J'ai adopté le titre de Mémoires, parce que cet ouvrage, qui embrasse la vie privée aussi bien que la vie publique de Nicolas Fouquet et de son frère l'abbé, ne saurait avoir la gravité de l'histoire. Il descend dans des détails domestiques qui sont nécessaires lorsque l'on veut étudier à fond le caractère et les passions d'un homme, mais que l'on doit négliger dans les tableaux et les récits d'un intérêt plus général. Enfin le titre de Mémoires me permet de laisser le plus souvent la parole aux contemporains. Mazarin, qui a joué dans ces temps le principal rôle, révèle dans ses lettres aux Fouquet bien des détails secrets et des causes cachées. N'est-il pas juste, d'ailleurs, d'entendre la défense de ce ministre que les frondeurs ont si obstinément poursuivi? Les Mémoires de cette époque ne sont souvent qu'une continuation des Mazarinades, une suite spirituelle et piquante des pamphlets destinés à verser l'odieux et le ridicule sur le cardinal et sur la reine Anne d'Autriche. Les lettres de Mazarin, écrites sous l'impression même des événements, ont bien plus d'autorité que ces souvenirs rétrospectifs, destinés à satisfaire avant tout la vanité de l'auteur et à exagérer les proportions de son rôle.

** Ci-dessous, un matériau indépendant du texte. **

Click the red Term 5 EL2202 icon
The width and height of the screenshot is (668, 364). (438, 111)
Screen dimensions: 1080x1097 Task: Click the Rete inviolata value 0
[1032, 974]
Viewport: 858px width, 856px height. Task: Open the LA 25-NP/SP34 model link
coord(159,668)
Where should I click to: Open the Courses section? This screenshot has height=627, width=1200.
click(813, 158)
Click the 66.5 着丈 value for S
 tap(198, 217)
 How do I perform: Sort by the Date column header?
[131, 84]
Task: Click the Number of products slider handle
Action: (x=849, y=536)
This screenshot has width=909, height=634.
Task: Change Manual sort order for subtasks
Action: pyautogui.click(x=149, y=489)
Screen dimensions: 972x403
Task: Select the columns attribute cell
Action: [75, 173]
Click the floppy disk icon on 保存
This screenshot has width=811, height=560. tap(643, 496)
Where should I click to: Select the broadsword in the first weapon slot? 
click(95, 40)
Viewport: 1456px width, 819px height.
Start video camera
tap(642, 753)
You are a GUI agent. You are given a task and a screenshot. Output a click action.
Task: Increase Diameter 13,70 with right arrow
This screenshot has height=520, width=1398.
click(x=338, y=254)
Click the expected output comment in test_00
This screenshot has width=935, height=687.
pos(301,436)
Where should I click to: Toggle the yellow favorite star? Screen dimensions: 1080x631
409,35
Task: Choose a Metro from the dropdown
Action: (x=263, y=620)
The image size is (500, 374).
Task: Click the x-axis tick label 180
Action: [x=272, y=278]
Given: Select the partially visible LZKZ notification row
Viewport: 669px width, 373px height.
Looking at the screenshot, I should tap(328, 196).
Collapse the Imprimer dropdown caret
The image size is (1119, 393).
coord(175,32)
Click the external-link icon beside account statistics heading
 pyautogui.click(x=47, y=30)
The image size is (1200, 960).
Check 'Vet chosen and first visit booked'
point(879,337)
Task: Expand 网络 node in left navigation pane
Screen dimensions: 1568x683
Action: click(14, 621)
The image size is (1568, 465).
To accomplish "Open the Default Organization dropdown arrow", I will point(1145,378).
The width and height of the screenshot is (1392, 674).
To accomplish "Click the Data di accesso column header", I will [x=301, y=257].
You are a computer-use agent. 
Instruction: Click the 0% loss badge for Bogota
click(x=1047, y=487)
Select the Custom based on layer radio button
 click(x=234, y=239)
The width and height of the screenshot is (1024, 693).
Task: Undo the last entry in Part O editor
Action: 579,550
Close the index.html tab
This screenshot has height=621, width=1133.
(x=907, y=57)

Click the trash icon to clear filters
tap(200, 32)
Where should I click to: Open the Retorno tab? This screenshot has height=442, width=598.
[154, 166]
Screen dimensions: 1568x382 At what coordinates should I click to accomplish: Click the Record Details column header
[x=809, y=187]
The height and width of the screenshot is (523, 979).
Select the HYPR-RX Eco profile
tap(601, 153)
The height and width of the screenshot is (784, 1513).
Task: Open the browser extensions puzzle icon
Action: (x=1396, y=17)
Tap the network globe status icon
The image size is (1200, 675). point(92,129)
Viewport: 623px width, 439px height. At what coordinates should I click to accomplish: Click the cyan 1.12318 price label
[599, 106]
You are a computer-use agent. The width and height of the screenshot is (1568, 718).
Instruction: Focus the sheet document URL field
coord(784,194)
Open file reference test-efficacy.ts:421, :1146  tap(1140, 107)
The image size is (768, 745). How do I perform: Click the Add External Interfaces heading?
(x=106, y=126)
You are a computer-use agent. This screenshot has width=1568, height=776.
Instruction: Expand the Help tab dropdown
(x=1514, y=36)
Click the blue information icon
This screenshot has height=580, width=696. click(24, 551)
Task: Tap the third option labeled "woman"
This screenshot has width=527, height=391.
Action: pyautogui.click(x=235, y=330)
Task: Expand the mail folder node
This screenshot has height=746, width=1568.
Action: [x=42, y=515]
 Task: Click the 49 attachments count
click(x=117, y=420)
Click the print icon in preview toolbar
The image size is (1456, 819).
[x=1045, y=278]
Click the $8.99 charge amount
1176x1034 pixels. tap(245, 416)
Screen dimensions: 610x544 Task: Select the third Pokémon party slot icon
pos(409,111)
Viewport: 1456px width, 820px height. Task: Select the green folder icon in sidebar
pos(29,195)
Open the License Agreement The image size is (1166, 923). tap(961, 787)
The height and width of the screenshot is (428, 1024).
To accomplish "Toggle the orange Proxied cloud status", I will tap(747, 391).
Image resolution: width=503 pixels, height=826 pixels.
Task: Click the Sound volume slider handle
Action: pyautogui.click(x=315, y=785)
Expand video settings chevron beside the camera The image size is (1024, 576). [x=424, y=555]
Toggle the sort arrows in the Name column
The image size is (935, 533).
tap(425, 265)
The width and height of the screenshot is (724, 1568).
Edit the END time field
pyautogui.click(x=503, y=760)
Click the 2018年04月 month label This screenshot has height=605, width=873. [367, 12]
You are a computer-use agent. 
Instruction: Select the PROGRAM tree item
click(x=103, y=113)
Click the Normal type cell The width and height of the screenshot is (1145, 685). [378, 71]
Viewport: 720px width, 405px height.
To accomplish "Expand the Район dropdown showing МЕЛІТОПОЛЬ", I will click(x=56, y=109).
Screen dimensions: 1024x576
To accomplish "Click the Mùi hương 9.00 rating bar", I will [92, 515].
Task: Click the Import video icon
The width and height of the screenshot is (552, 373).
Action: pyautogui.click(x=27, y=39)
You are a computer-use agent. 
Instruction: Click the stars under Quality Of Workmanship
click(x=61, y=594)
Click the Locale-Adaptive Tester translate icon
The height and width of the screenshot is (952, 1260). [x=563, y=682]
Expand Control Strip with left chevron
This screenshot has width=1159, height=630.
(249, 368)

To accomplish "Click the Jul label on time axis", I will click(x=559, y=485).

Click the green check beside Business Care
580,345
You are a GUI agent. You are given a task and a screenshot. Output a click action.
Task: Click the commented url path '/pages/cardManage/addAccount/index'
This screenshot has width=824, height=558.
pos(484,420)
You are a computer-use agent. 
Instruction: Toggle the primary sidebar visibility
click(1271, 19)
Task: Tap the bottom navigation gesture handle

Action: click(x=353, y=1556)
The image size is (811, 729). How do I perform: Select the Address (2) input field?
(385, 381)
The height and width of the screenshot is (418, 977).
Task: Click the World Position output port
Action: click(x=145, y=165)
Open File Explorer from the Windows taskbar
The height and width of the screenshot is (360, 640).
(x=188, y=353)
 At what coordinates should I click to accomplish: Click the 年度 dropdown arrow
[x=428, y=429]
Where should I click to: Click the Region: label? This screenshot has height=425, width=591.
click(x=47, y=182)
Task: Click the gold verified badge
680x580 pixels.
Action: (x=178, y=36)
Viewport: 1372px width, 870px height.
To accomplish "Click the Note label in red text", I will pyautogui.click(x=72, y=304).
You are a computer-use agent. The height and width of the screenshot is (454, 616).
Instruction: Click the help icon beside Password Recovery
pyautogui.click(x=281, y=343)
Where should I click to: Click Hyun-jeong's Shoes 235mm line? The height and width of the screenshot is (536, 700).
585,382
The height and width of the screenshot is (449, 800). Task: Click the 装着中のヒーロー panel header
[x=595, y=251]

Je suis loin cependant de contester l'utilité des Mémoires pour retracer les événements de cette époque, et j'en ai fait un usage continuel. Aucune période de notre histoire n'a été plus féconde en écrits de cette nature. Plusieurs de ces ouvrages réunissent le mérite du style à l'intérêt historique, le charme de la narration à l'authenticité des faits, l'attrait romanesque et dramatique de la vie privée à la grandeur des événements publics. Avant et pendant la Fronde, chaque parti, chaque nuance même de parti, a son historien. La Châtre écrit pour glorifier la cabale des Importants; la cour et Anne d'Autriche trouvent leur apologiste dans madame de Motteville; la Rochefoucauld et Pierre Lenet soutiennent de leur plume le parti des Princes, qu'ils avaient défendu de leur épée et éclairé de leurs conseils; le parlement a pour lui, quoique avec des nuances distinctes, Omer Talon, Olivier d'Ormesson, l'Histoire du temps et le Journal de la Fronde. Priolo, d'abord attaché au duc de Longueville, se laisse gagner par Mazarin, et écrit, dans l'intérêt du ministre, son histoire latine des premières années de Louis XIV, histoire qui ressemble souvent à des Mémoires par le rôle qu'y joue l'auteur et le soin avec lequel il se met en scène[3]. Gui Patin exprime les sentiments de la bourgeoisie frondeuse. Le cardinal de Retz et mademoiselle de Montpensier ne représentent guère qu'eux-mêmes, leur esprit, leur vanité, leurs intrigues, leur héroïsme romanesque et théâtral. Parmi ces Mémoires, dont il serait facile d'augmenter la liste, quelques-uns sont considérés comme des œuvres éminentes pour l'éclat pittoresque du style, la vivacité des tableaux et la peinture des caractères.